The new legislation takes effect on October 1 and will bring stricter rules and transparent regulations with regards to working with personal data, the law firm said.

According to Baker & McKenzie, all data controllers will be required to keep an internal register of data breaches under the amendment (Act No. CXXIX of 2015) to the Information Act. The regulation is intended to define how data controllers must treat data breach incidents, the report said, adding that the new data breach registry requirements will apply only to controllers.

“This required register will have to include not only the scope of personal data and number of data subjects affected, but the date, the circumstances, the effects of the incident, as well as the measures taken to eliminate it,” Ádám Liber, attorney at law at Kajtár Takács Hegymegi-Barakonyi Baker & McKenzie said. “The amendment specifies the definition of data breach incidents: any unauthorized processing of data, including the unauthorized access, alteration, unauthorized transfer, disclosure, deletion, accidental loss or breach of personal data,” he added.

The regulation does not require data controllers to appoint a Data Protection Officer (DPO), nor does it specify which internal rule within the data controller’s organization must or may be tasked with keeping that internal register, according to the report. Of course, if a data controller has a DPO, then this person must keep the internal register, the report added.

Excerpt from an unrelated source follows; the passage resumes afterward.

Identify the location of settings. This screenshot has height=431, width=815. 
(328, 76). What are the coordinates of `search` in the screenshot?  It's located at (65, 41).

As of October, data controllers will have to disclose the circumstances and the effects of any data breach incident, and also the measures taken by the controller to remedy the situation – if a data subject requires information concerning the data breach, the report noted.

According to Liber, existing data processing agreements must be amended, because data processors will be required to register data breaches on behalf of the controller. The attorney added that these processing agreements under Hungarian law – including existing agreements – should introduce detailed provisions regulating how the processor should comply with obligations relating to the recording of data breach incidents.

The report noted that as of October, Binding Corporate Rules will also have to go through an authorization procedure. To date, these rules have been completely omitted from the list of recognized “adequacy” instruments under Hungarian data protection laws.

If someone breaches the data protection laws the amendment will order a fine up to HUF 20 mln (approximately €70,000) as it authorizes the Hungary DPA to double the current maximum of the fine to this amount, the report added.